Running `re.split(r'(?<=[.!?])(?=\s+[A-Z])')` and praying. This blunt tool instantly shears titles like `Mr. Smith` or French corporate markers like `Sté. Générale` in half, scattering semantic fragments across the pipeline.

Punctuation is the most overloaded glyph set in text. A period alone does six jobs and only one is "sentence end." Generic split-on-punctuation fails on:

- `Dr.` `Inc.` `U.S.A.` (abbreviation markers, not boundaries. ~47% of periods in news text are these)
- `3.5M` `3.14` (decimal points, not sentence ends)
- `D. H. Lawrence` (initials. Two periods, zero boundaries)
- `...` (ellipsis. Trailing off or sentence end? ambiguous)
- `1.` `a.` at line start (inline list markers impersonating sentence ends)
- `?!` inside quotes (punctuation nesting across boundaries)

And multilingual quirks a naive splitter never saw coming.

### 🔪 Are these shears just a rusty regex loop spray-painted in carbon fiber?
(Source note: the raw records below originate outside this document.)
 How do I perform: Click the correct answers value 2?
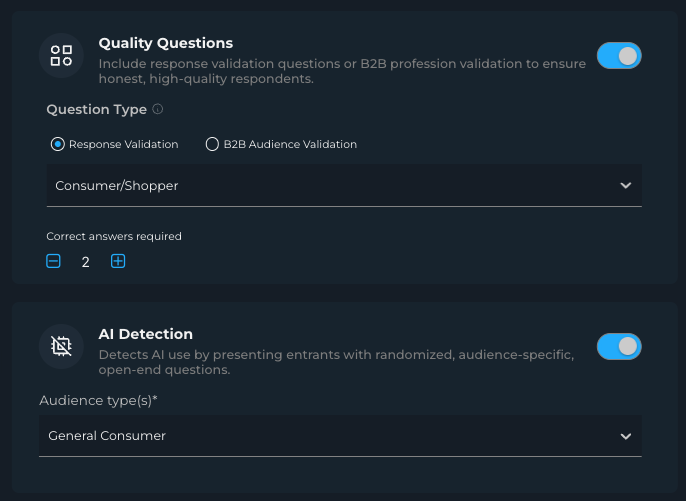86,262
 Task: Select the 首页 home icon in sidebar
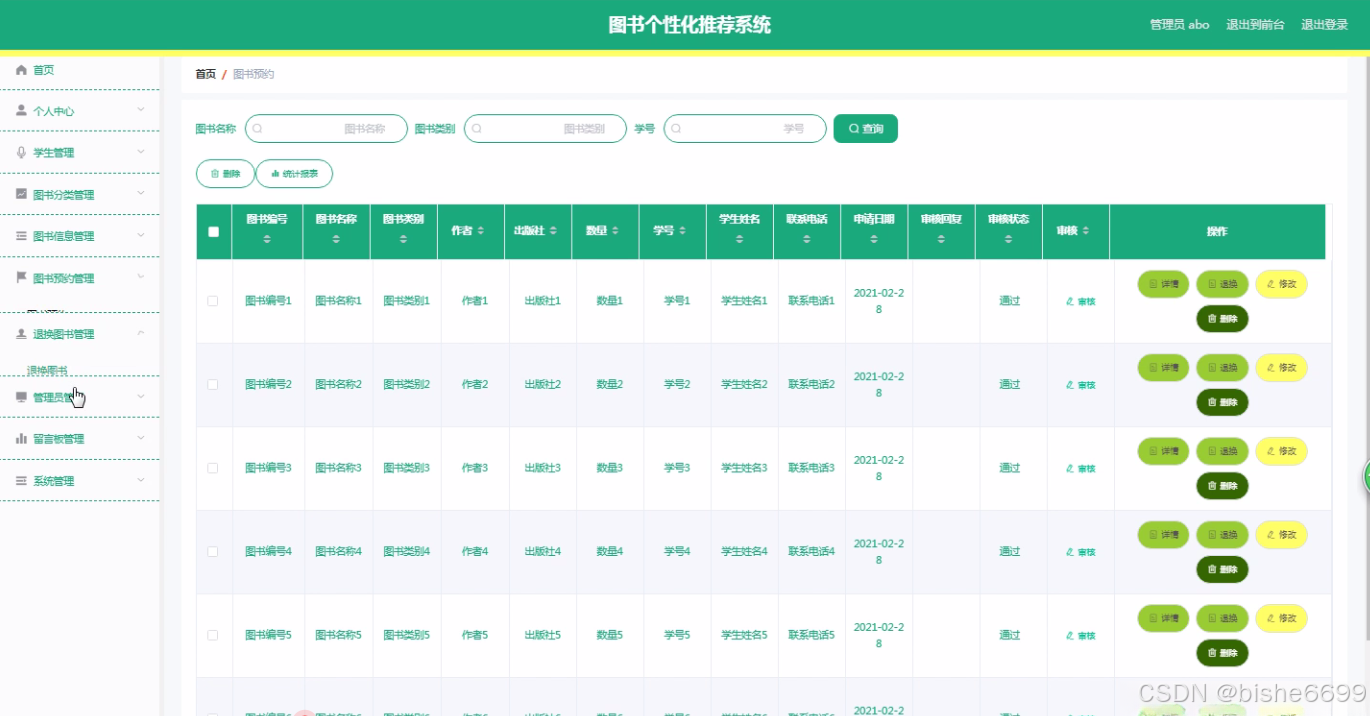coord(20,69)
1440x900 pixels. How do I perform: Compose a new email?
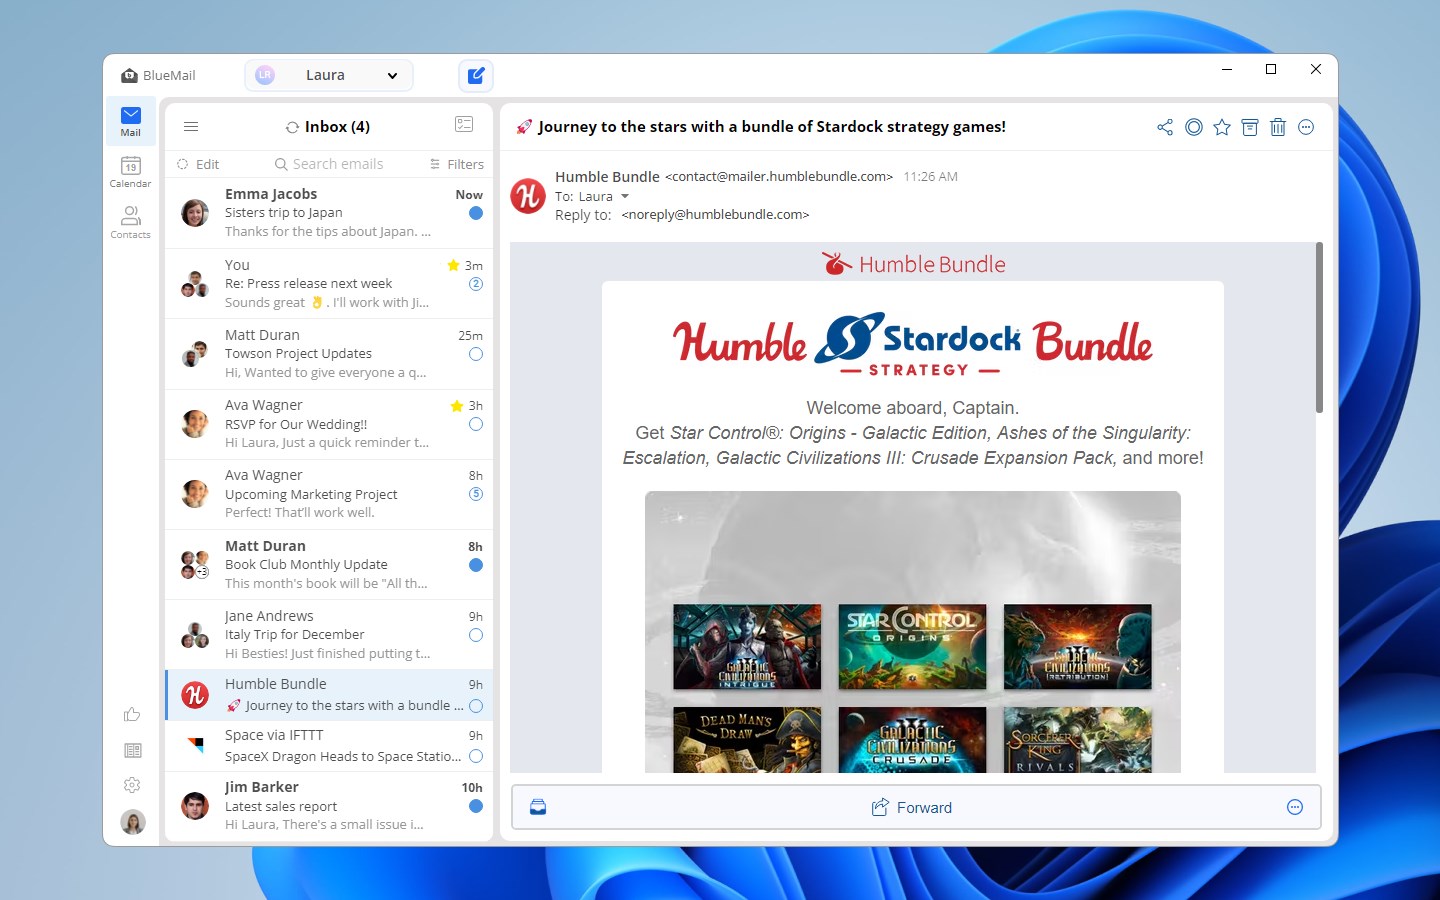coord(476,75)
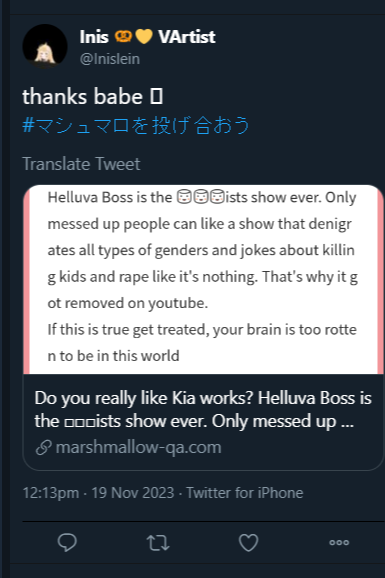Open Inis profile avatar picture

pos(45,46)
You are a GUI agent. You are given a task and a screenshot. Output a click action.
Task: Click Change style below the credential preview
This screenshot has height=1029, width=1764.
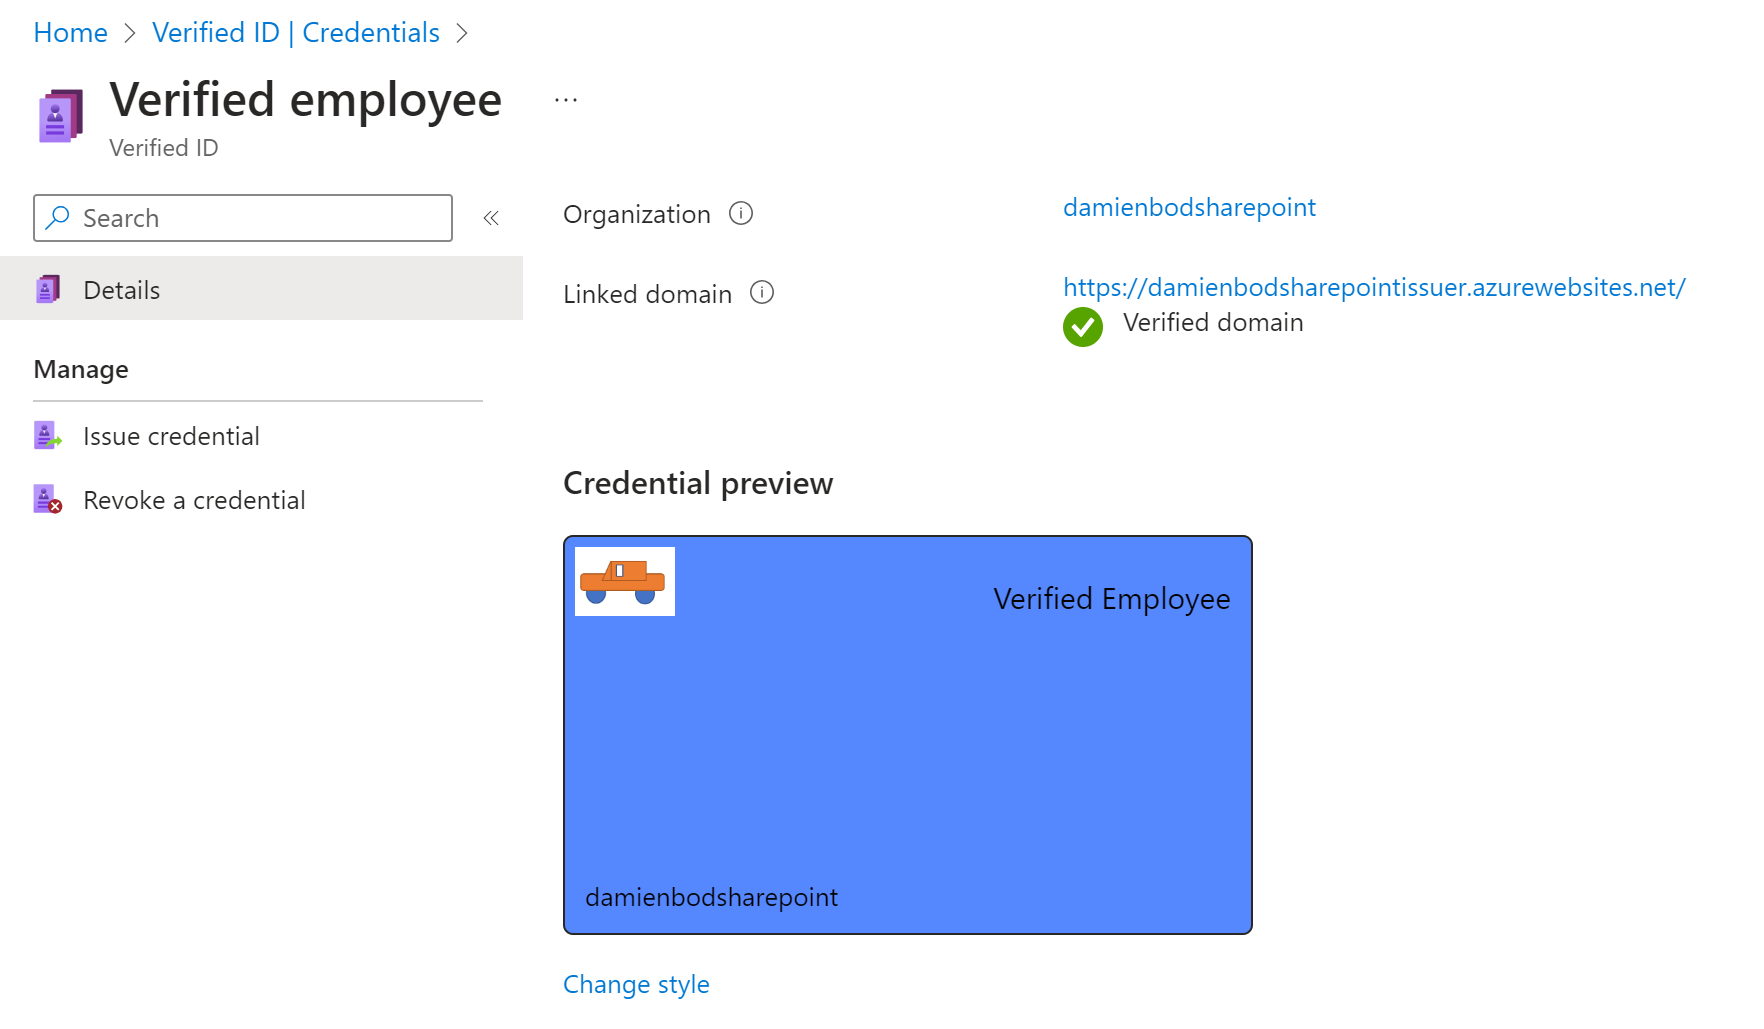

Regex is how I cut. Not what I am. My brain is a two-pass pipeline:

**Pass 1** Candidate boundary finder. Finds every position that could plausibly end a sentence: periods, question marks, exclamation points followed by whitespace, uppercase, or a newline. Deliberately over-inclusive. Better to catch a false positive than miss a real boundary.

**Pass 2** Cross-references 9+ mid-sentence patterns to surgically excise false positives:

- Newline inside sentence
- Title/initialism protection
- Abbreviation lists
- Geopolitical + case markers
- Quote/parenthesis span filtering
- TOC leader suppression
- List marker re-alignmen
- Contiguous terminator collapsing
- Language specifical final fixups

---

## 🌐 Supported Languages

33 languages supported.

<details>
<summary>Click to see all supported languages</summary>

|  | Code | Language |
|--|------|----------|
| 🇿🇦 | af   | Afrikaans |
| 🇪🇹 | am   | Amharic |
| 🇸🇦 | ar   | Arabic |
| 🇧🇩 | bn   | Bengali |
| 🇨🇿 | cs   | Czech |
| 🇩🇰 | da   | Danish |
| 🇩🇪 | de   | German |
| 🇬🇷 | el   | Greek |
| 🇬🇧 | en   | English |
| 🇪🇸 | es   | Spanish |
| 🇮🇷 | fa   | Persian |
| 🇫🇷 | fr   | French |
| 🇮🇳 | hi   | Hindi |
| 🇭🇹 | ht   | Haitian Creole |
| 🇮🇩 | id   | Indonesian |
| 🇮🇹 | it   | Italian |
| 🇯🇵 | ja   | Japanese |
| 🇰🇷 | ko   | Korean |
| 🇮🇳 | ml   | Malayalam |
| 🇮🇳 | mr   | Marathi |
| 🇲🇲 | my   | Burmese |
| 🇳🇱 | nl   | Dutch |
| 🇵🇱 | pl   | Polish |
| 🇵🇹 | pt   | Portuguese |
| 🇷🇺 | ru   | Russian |
| 🇸🇰 | sk   | Slovak |
| 🇸🇪 | sv   | Swedish |
| 🇹🇿 | sw   | Swahili |
| 🇹🇭 | th   | Thai |
| 🇺🇦 | uk   | Ukrainian |
| 🇵🇰 | ur   | Urdu |
| 🇻🇳 | vi   | Vietnamese |
| 🇨🇳 | zh   | Chinese |

</details>

You can also get a list from `yasbd.get_supported_langs`.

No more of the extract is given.